--- EXERCISE DATA ---

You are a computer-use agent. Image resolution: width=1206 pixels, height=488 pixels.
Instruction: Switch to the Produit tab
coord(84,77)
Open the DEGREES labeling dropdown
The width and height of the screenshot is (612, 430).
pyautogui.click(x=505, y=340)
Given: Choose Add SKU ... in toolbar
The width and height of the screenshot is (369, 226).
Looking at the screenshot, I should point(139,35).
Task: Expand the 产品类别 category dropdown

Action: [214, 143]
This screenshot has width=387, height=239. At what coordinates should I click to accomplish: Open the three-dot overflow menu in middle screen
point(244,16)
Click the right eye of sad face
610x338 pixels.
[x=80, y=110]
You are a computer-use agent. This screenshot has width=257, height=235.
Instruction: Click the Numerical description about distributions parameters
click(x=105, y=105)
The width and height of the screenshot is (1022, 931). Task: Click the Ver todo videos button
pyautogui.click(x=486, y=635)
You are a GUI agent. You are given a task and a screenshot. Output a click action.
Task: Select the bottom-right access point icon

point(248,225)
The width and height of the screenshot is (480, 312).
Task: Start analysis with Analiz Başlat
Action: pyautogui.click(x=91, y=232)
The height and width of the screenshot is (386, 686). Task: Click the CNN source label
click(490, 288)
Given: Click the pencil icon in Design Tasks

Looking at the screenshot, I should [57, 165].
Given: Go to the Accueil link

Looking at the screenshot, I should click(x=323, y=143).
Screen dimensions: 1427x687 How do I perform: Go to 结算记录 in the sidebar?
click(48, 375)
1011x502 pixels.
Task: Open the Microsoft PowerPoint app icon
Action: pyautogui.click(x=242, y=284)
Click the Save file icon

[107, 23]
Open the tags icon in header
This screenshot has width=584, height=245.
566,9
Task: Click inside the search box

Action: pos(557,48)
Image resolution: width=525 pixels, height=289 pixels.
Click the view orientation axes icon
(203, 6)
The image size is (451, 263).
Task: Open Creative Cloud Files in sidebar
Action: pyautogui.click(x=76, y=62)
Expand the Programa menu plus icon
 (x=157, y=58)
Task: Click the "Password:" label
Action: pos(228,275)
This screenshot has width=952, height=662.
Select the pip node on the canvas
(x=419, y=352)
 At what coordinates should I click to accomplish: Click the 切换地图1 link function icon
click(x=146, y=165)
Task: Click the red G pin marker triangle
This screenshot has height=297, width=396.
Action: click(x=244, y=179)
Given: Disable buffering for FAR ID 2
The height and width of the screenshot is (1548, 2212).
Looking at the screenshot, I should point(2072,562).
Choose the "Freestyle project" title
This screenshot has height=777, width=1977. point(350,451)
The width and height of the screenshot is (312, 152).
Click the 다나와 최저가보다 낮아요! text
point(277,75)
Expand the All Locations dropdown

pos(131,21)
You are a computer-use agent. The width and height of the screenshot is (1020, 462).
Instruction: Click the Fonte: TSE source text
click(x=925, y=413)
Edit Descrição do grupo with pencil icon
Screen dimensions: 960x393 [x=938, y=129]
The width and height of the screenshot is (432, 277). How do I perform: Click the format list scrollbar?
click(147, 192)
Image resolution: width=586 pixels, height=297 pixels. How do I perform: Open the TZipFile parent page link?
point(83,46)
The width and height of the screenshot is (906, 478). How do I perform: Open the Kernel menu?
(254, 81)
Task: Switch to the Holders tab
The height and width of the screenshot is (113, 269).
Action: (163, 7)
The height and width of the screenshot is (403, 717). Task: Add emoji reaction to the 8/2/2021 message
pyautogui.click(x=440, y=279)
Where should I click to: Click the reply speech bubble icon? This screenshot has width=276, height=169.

---

TASK STATEMENT: Go through the records above and repeat each one exactly.

WRITTEN SOLUTION:
You are a computer-use agent. Image resolution: width=1206 pixels, height=488 pixels.
Instruction: Switch to the Produit tab
coord(84,77)
Open the DEGREES labeling dropdown
The width and height of the screenshot is (612, 430).
pyautogui.click(x=505, y=340)
Given: Choose Add SKU ... in toolbar
The width and height of the screenshot is (369, 226).
Looking at the screenshot, I should point(139,35).
Task: Expand the 产品类别 category dropdown

Action: [214, 143]
This screenshot has width=387, height=239. At what coordinates should I click to accomplish: Open the three-dot overflow menu in middle screen
point(244,16)
Click the right eye of sad face
610x338 pixels.
[x=80, y=110]
You are a computer-use agent. This screenshot has width=257, height=235.
Instruction: Click the Numerical description about distributions parameters
click(x=105, y=105)
The width and height of the screenshot is (1022, 931). Task: Click the Ver todo videos button
pyautogui.click(x=486, y=635)
You are a GUI agent. You are given a task and a screenshot. Output a click action.
Task: Select the bottom-right access point icon

point(248,225)
The width and height of the screenshot is (480, 312).
Task: Start analysis with Analiz Başlat
Action: pyautogui.click(x=91, y=232)
The height and width of the screenshot is (386, 686). Task: Click the CNN source label
click(490, 288)
Given: Click the pencil icon in Design Tasks

Looking at the screenshot, I should [57, 165].
Given: Go to the Accueil link

Looking at the screenshot, I should click(x=323, y=143).
Screen dimensions: 1427x687 How do I perform: Go to 结算记录 in the sidebar?
click(48, 375)
1011x502 pixels.
Task: Open the Microsoft PowerPoint app icon
Action: pyautogui.click(x=242, y=284)
Click the Save file icon

[107, 23]
Open the tags icon in header
This screenshot has width=584, height=245.
566,9
Task: Click inside the search box

Action: pos(557,48)
Image resolution: width=525 pixels, height=289 pixels.
Click the view orientation axes icon
(203, 6)
The image size is (451, 263).
Task: Open Creative Cloud Files in sidebar
Action: pyautogui.click(x=76, y=62)
Expand the Programa menu plus icon
 (x=157, y=58)
Task: Click the "Password:" label
Action: pos(228,275)
This screenshot has width=952, height=662.
Select the pip node on the canvas
(x=419, y=352)
 At what coordinates should I click to accomplish: Click the 切换地图1 link function icon
click(x=146, y=165)
Task: Click the red G pin marker triangle
This screenshot has height=297, width=396.
Action: click(x=244, y=179)
Given: Disable buffering for FAR ID 2
The height and width of the screenshot is (1548, 2212).
Looking at the screenshot, I should point(2072,562).
Choose the "Freestyle project" title
This screenshot has height=777, width=1977. point(350,451)
The width and height of the screenshot is (312, 152).
Click the 다나와 최저가보다 낮아요! text
point(277,75)
Expand the All Locations dropdown

pos(131,21)
You are a computer-use agent. The width and height of the screenshot is (1020, 462).
Instruction: Click the Fonte: TSE source text
click(x=925, y=413)
Edit Descrição do grupo with pencil icon
Screen dimensions: 960x393 [x=938, y=129]
The width and height of the screenshot is (432, 277). How do I perform: Click the format list scrollbar?
click(147, 192)
Image resolution: width=586 pixels, height=297 pixels. How do I perform: Open the TZipFile parent page link?
point(83,46)
The width and height of the screenshot is (906, 478). How do I perform: Open the Kernel menu?
(254, 81)
Task: Switch to the Holders tab
The height and width of the screenshot is (113, 269).
Action: (163, 7)
The height and width of the screenshot is (403, 717). Task: Add emoji reaction to the 8/2/2021 message
pyautogui.click(x=440, y=279)
Where should I click to: Click the reply speech bubble icon? This screenshot has width=276, height=169.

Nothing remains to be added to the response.